Score one for Mother Earth. San Diego State recently launched the world’s first Center for Surf Research last month, in what can only be perceived as a major victory for the environment.
The center will serve as a nonprofit educational resource on the various aspects of sustainability in surf tourism. In reality, the implications of the Center for Surf Research will be much larger, as the effects will be felt throughout the local economy, within the educational landscape and through the movement for sustainability. The vision of the organization is as follows:
“Surfing’s impact on the world is entirely positive. By incorporating principles of sustainable tourism, surf tourism promotes healthy lifestyles and is a key driver for the environmental, social / cultural and economic well-being of destinations.”
The vision succinctly defines the major potential for the center. It presents the opportunity to impact behaviors, to inspire change, to research, educate and publish about the topic of sustainability and to become an expert on the industry of surf tourism. The center will have a significant presence on a local, national and global level, and could become one of the go-to resources on the topic of sustainability of our marine habitats.
Its creation is a notable move. Generally such ingenuity resides in the private sector, yet a public university is first to act in this instance. The American surf industry is estimated to be a $7 billion business annually. Millions of people go into the water on a daily basis, and millions more feel the responsibility to respect one of the world’s most precarious resources: the oceans. Countless people around the globe are embarking on surf sabbaticals, impacting the local cultures and environments of these destinations. Furthermore, surf research is by no means limited to only those who surf; anyone who enjoys the majesty of the ocean or feels a duty to respect the marine environment stands to benefit. The establishment of the center directly connects SDSU with this burgeoning market, and provides the opportunity to continue to impart this sustainable belief set to a larger audience. SDSU can be this direct conduit.
As SDSU is the first to act, it has the distinct potential to become the expert on of sustainability in surf tourism.
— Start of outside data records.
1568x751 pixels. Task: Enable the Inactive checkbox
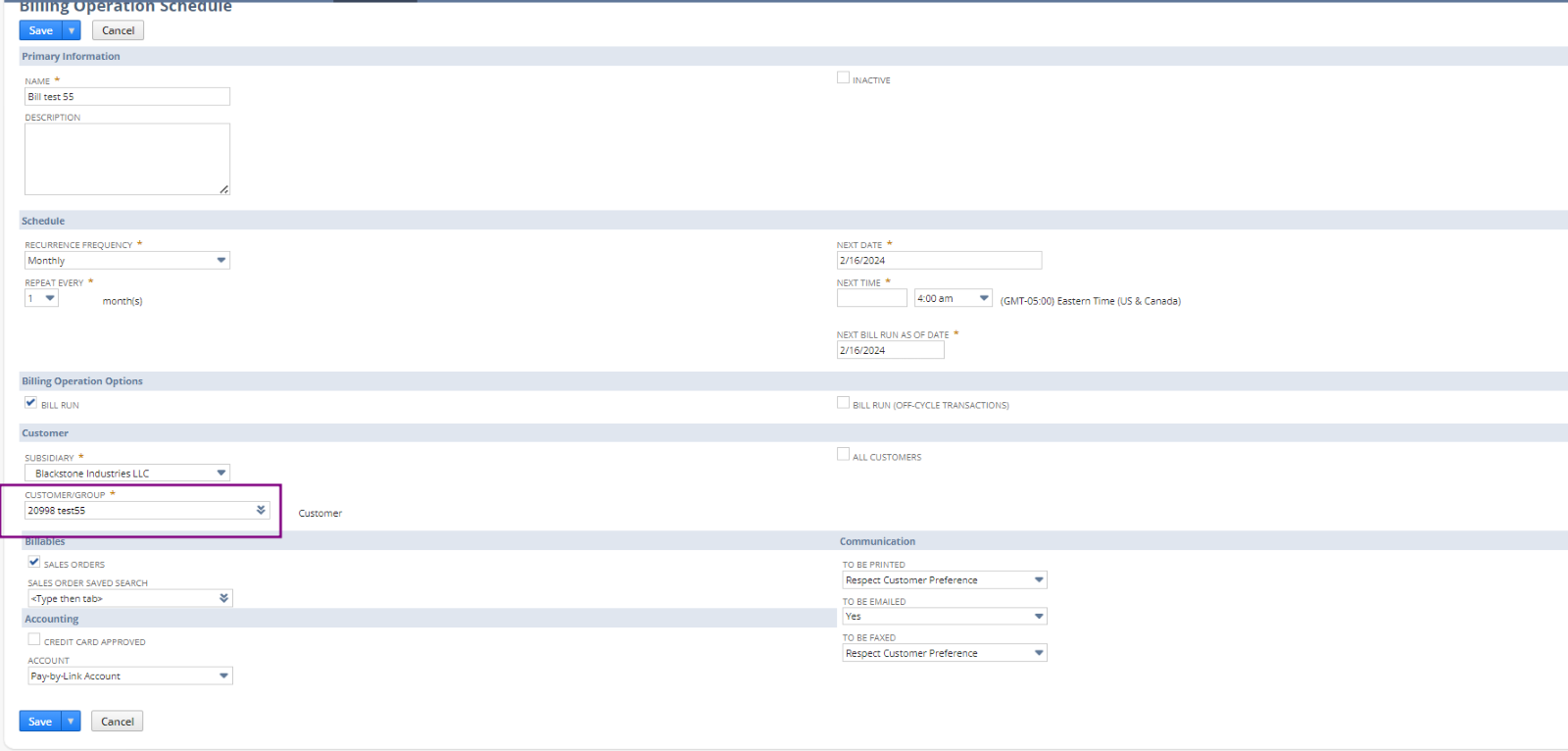[x=843, y=77]
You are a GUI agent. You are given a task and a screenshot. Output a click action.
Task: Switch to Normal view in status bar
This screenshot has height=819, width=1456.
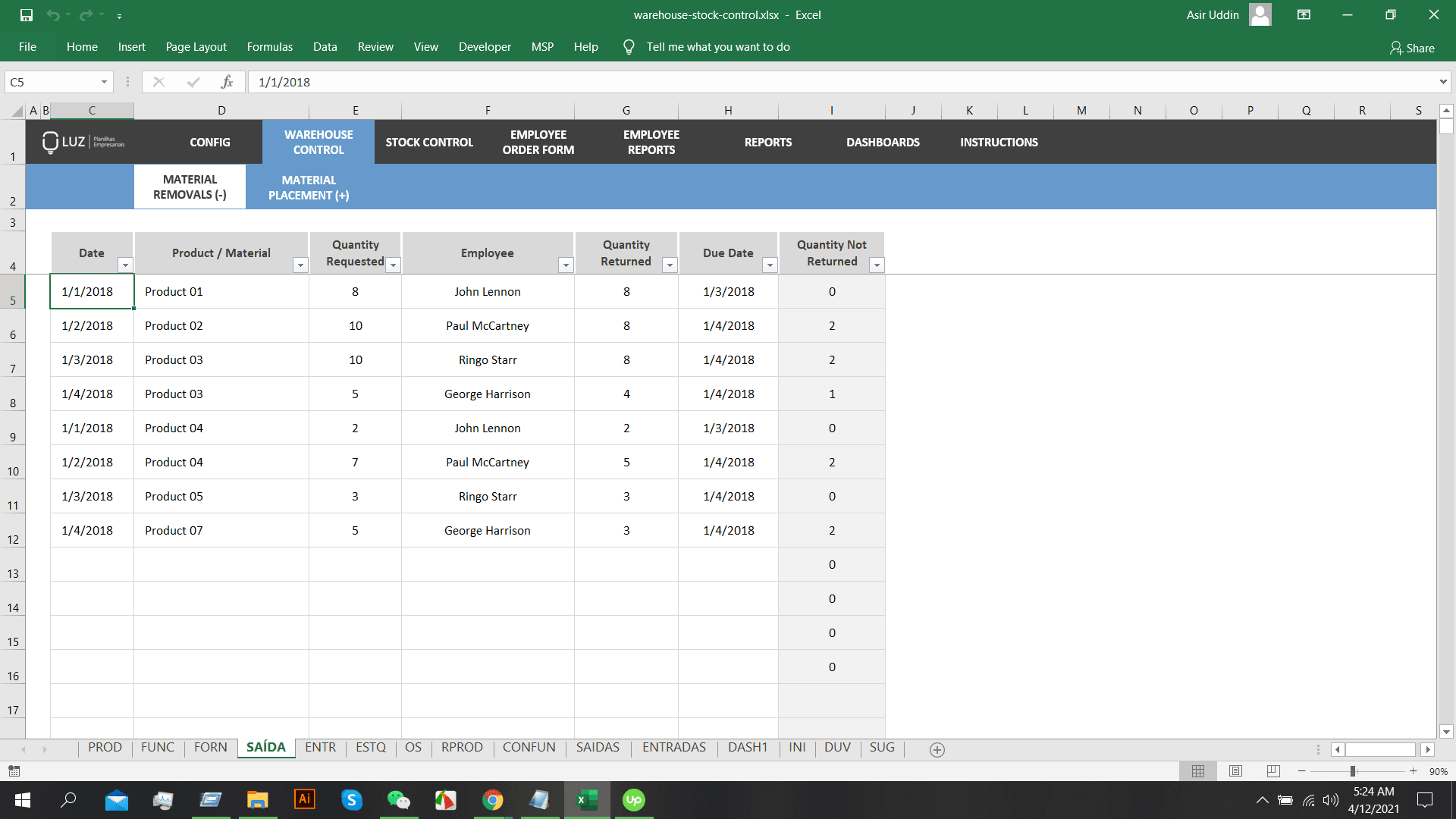coord(1198,771)
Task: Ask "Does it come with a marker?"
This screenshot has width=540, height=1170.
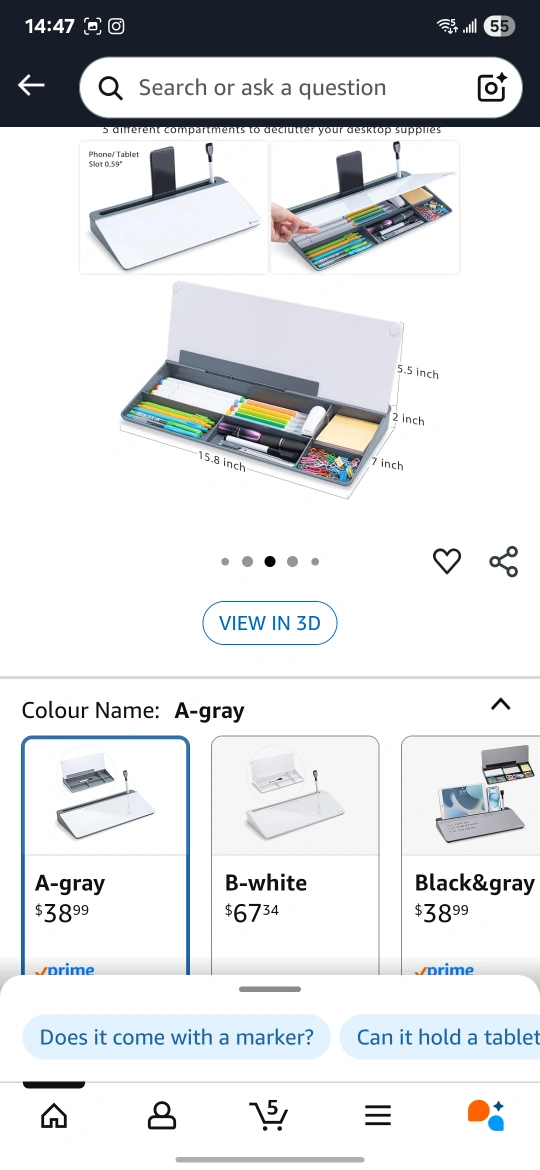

Research and publishing will validate the program, as will the numerous students who undertake the curriculum and the development of partnerships with corresponding businesses. The program stands to attract outside specialists, environmental authorities and impressionable students to take part in an engaging educational process. According to the Center of Surf Research’s Director, Dr. Jess Ponting, awareness for sustainability is growing.
“I would describe it as a social movement,” Ponting said.
For SDSU to connect to this movement shows a progressive direction for the university as a whole. A sizable constituency feels compelled to address the problem, and education is one of the few means to accomplish change. Taking part in experiential learning directly in locales abroad will supplement the entire program and provide the impact of hands-on learning. Locally, the center will also provide a deeper connection between SDSU and the larger San Diego community, including one of the most thriving cultures in San Diego, the surf industry. Becoming increasingly linked with the local community is a positive move for any university.
In the end, the most influential impact will be on the environment. Currently, marine pollution is one of the most pervasive and caustic problems associated with our overconsumptive culture. Our behavior, specifically our impact on the natural landscape and the marine environment, is frightening. Chances are one of those wonderfully strong plastic grocery bags you’ve used at the store is floating in the Pacific Ocean. That cigarette butt you so casually tossed into the street has more than likely ended up on the shore. Dumping waste into the ocean is a regular behavior both on an individual level and on a larger systemic level. Because of a waiver of the U.S. Clean Water Act, the City of San Diego annually pumps 50 billion gallons of partly treated sewage into the Pacific Ocean. Our oceans cannot continue to serve as our garbage cans, and the belief set that the “solution to pollution is dilution” has to change.
Any means to raise awareness, or educate about sustainability of our marine environment is a good thing. On the most basic level, the Center for Surf Research presents this very opportunity. It will be the educational authority about a topic that is gaining significance in our culture.
With this comes an opportunity to research, publish, examine and change our damaging behavior. As scary as the prospect of documenting the exact implications of our current behaviors is, it’s necessary to fully understand the urgency of change needed. The Center for Surf Research is poised to be an incredibly influential entity.